Meh, it's just EA doing what they do best, selling stuff to people they know will buy their stuff. This specific case ain't worse than... say... having an alternative appearance pack in single-player for ME3 that costs $2, or having two weapons packs (for single-player) which include already-available weapons (in multi-player) which also costs $2 each. It's not really micro-transactions per se (I mean the ME3 example I gave), but I'm just saying that having "content" (or currency in some cases, to ultimately get new content) for single-player that you bought with real money isn't new to Dead Space 3 so shouldn't be a big deal. I'm getting to a point where I just shrug when I hear about DLCs in general, be it DLCs that most of which (if not all of which) was already "on the disc" but you had to buy to "unlock"... or DLCs labeled as micro-transactions for single-player (or vice-versa) or the other way around. I mean yeah... it's 2013, and DLCs is the a business model that isn't new either and is just getting more common as the years pass. Even Indie games follow the trend (not much choice to do so as an Indie dev I get that, especially when the already big ones do it).
Just taking one Indie game example, namely Gratuitous Space Battle (which I own, excluding all but a single DLC) which I love by the way, nonetheless has seven DLCs for it. The base game costs $15, but each one of the DLCs cost $6, if you were to buy all of them (obviously to get the "full game", rather than the "basic game") at their current price you'd end up paying $57 which is pretty much the price of a "normal" brand new PC or console game. Heck brand new console games can cost up to $69.99 (and even more than that sometimes) such as - but not limited to - "collector's editions", and so on. And even those bundles don't always include all "upcoming" nor all "already released" DLCs and you can end up paying even more than the already higher price of said collector's edition of this and that game due to upcoming DLCs that even the collector's edition will "benefit" from. The point of all this, I guess, is that "a game" today isn't always "complete" by any means upon release as it used to be many years ago (I.E. pretty much prior to this current generation, referring to XBOX360/PS3). It did not "start" with this generation, but it definitely grew and sometimes did so almost out of proportion or control, and occasionally gets quite ridiculous especially in terms of pricing and/or content (and sometimes in the "way" it is being delivered, such as you buying extra to "unlock" content that is already on the disc that you bought full price in the first place).
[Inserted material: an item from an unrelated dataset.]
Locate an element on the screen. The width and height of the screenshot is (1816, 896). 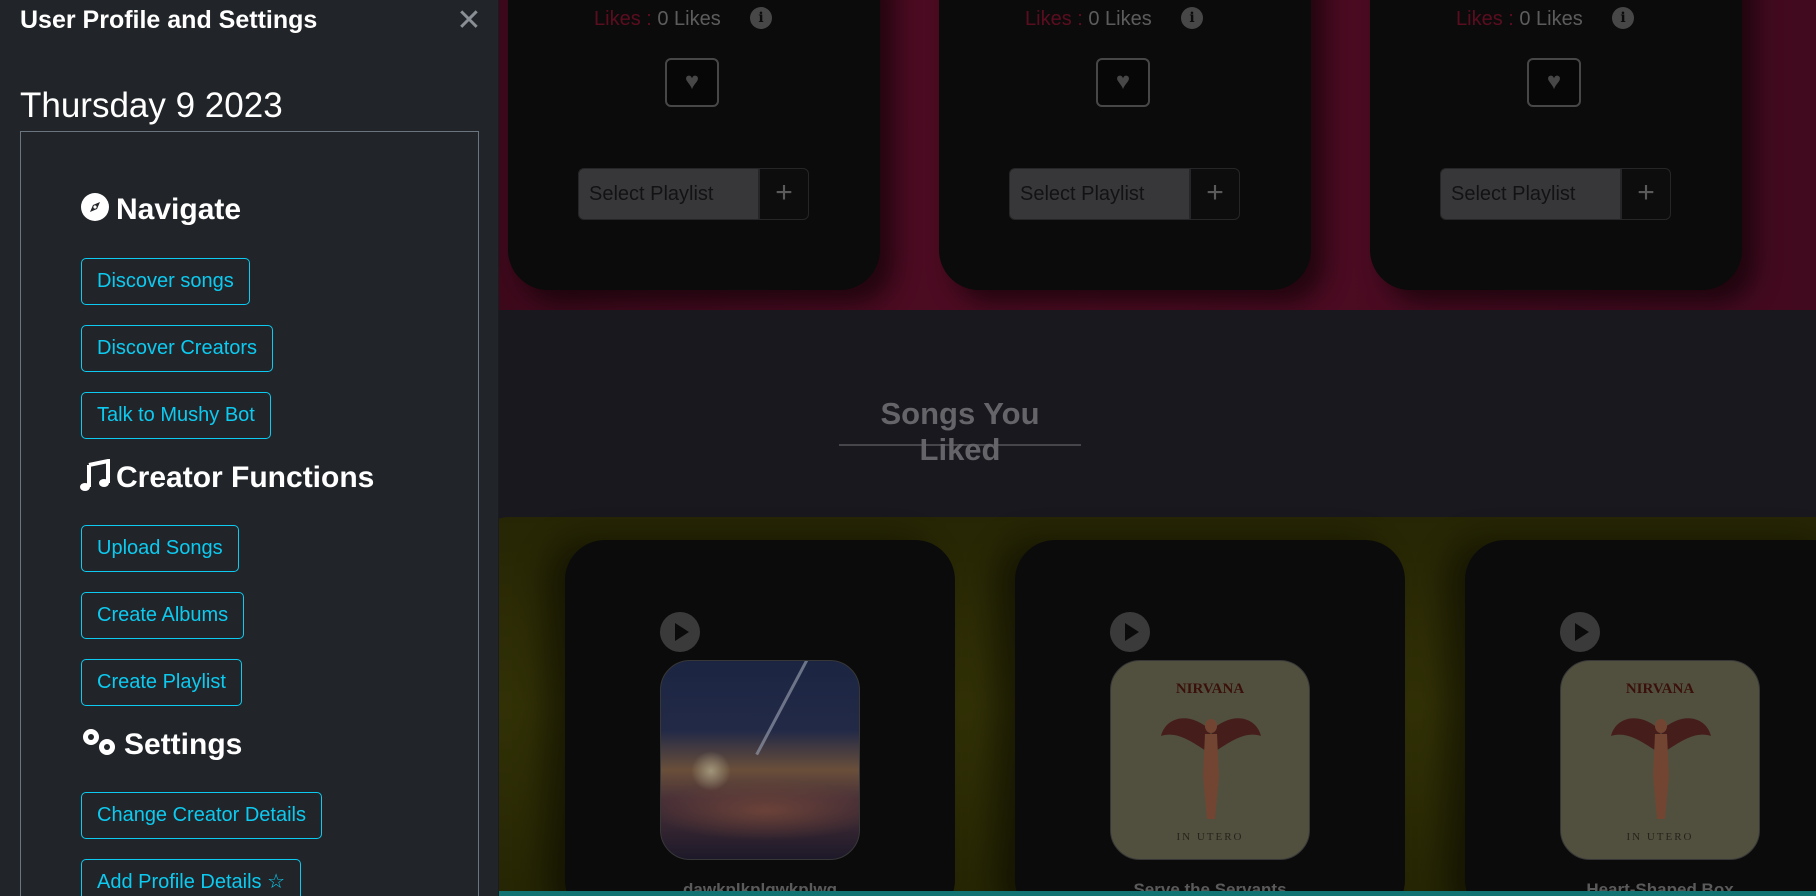
settings-heading-label: Settings is located at coordinates (184, 744).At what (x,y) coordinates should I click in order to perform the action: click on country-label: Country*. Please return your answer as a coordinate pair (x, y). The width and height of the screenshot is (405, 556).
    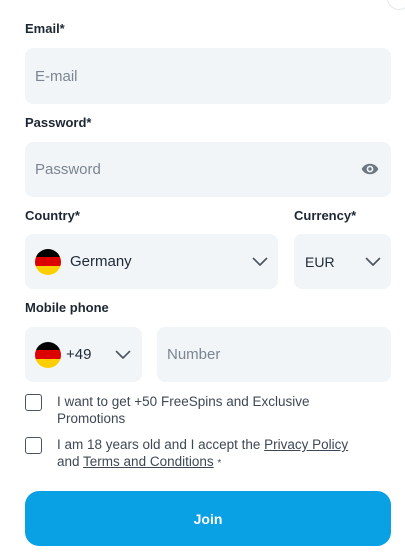
    Looking at the image, I should click on (52, 216).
Anyway, I just want to finally add this. That, today (nowadays) more than ever before (couple of years) a "single-player" game doesn't mean that it *has to* be excluded from micro-transactions nor does it have to be excluded from later-released content. It's not like it used to be, as many of you guys will surely remember... when we used to go out at the store and buy ourselves that brand new SNES, Genesis, PS1 or N64 game. When we bought those games, we bought them "completed", we had "that" and that's it. If we wanted "more of that" we had to wait for a sequel, and if you were gaming on PC during the same years you wouldn't get a DLC, you'd also wait for a sequel or if lucky enough an expansion pack. Today, we buy a game but we don't necessarily buy a "completed" game. We buy a "product in development". Heck, we can even sigh-up for beta games (either closed or open beta of either F2P or subscription-based ones) in which the micro-transaction store is already in place and is in fact presented as probably the most developed part of the game for obvious reasons... to fund the game's development and let it reach another milestone. I'm playing a bit of FireFall lately and that game is undergoing this exact business model (get invited for beta participation, and you can already buy stuff at their micro-transaction store while it's still being developed).
So anyway, yeah, Dead Space 3 gets micro-transactions in single-player... ok... let me shrug it and let me expect Dead Space 4 to have the exact same, exactly because EA knows that, ultimately, it works (even if for some it doesn't "make sense" or isn't "desirable").